Англия поражена в самое сердце, и ее глубокая и кровоточащая рана станет смертельной, если ее не лечить. Речь идет о пауперизме, этом страшном биче современности, который обрушивается на страны с высокоразвитыми промышленностью и торговлей,— страны, в которых рост производительных сил и накопление капитала не находятся в необходимом равновесии с социальными институтами, нравами и порядками.
Читатель уже познакомился с лицом Лондона. Мы поднялись вместе с ним вверх по течению Темзы сквозь множество кораблей из разных стран. Мы провели его по Сити, где торговцы, в жизни не читавшие ничего, кроме гроссбухов, восседают в глубине темных контор и диктуют законы всему миру. Мы видели высокомерные кварталы Вест-Энда с его роскошными домами, величественными и прекрасными, словно дворцы, которые выстроили вокруг площадей и скверов, вдоль парков и на тенистых террасах чистые контуры своих аттиков, фронтонов и колоннад.

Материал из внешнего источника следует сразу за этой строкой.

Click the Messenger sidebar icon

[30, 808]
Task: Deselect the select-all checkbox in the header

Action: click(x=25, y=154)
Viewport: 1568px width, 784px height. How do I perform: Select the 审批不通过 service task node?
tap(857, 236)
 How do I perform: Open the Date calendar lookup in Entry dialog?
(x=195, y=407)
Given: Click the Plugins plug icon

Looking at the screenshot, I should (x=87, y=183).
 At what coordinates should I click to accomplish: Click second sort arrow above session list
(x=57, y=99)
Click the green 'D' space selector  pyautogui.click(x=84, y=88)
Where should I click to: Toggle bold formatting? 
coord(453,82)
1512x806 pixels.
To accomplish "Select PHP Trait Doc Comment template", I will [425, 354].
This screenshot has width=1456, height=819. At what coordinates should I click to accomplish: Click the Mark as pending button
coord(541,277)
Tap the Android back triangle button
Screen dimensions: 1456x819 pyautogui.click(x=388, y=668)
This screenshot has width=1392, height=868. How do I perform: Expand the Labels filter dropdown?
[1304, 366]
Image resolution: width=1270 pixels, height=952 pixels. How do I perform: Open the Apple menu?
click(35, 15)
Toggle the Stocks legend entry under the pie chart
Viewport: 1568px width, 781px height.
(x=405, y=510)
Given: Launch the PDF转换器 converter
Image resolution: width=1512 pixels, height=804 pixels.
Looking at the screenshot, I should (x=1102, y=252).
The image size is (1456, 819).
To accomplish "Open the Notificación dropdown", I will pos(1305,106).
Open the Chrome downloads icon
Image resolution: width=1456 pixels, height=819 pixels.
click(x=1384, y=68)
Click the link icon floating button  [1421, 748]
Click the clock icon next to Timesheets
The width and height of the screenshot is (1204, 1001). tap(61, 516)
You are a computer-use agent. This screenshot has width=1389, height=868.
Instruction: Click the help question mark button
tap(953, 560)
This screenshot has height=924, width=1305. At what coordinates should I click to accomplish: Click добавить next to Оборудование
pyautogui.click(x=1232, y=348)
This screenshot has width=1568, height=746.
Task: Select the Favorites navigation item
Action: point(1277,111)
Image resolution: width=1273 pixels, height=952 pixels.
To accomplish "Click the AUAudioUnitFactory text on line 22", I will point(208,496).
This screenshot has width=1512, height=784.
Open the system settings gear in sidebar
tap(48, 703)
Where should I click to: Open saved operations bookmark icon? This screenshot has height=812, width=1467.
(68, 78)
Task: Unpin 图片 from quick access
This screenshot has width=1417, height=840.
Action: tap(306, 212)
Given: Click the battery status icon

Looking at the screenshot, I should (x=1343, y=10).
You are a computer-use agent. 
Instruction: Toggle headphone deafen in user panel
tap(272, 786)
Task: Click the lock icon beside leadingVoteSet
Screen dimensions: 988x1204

Мы показали, как между Сити и Вест-Эндом — между полюсами богатства и капитала Соединенного Королевства — распростерся на бесконечных пространствах собственно город — город промышленный и работящий, торговый и буржуазный, который дает пристанище, кормит и поит, обеспечивает работой и заработком два миллиона маленьких людей, ремесленников и рабочих, которые живут своим трудом и благодаря ему получают прежде всего пищу, а потом скромные удобства и благополучие, без которых для англичанина жизнь не жизнь, не vita vitalis
[34], как говорил римский поэт Энний.
Нищий
Но нам остается решить еще одну задачу, чтобы дать более или менее цельное представление о том, что такое Лондон во всем его разнообразии и необъятности. Надо проникнуть в последние круги земного ада, ада социального, над входом в который можно было бы тоже начертать страшные слова старого флорентийца:
Per me, si va nell’eterno dolore:
Lasciat’ ogni speranza!
[35]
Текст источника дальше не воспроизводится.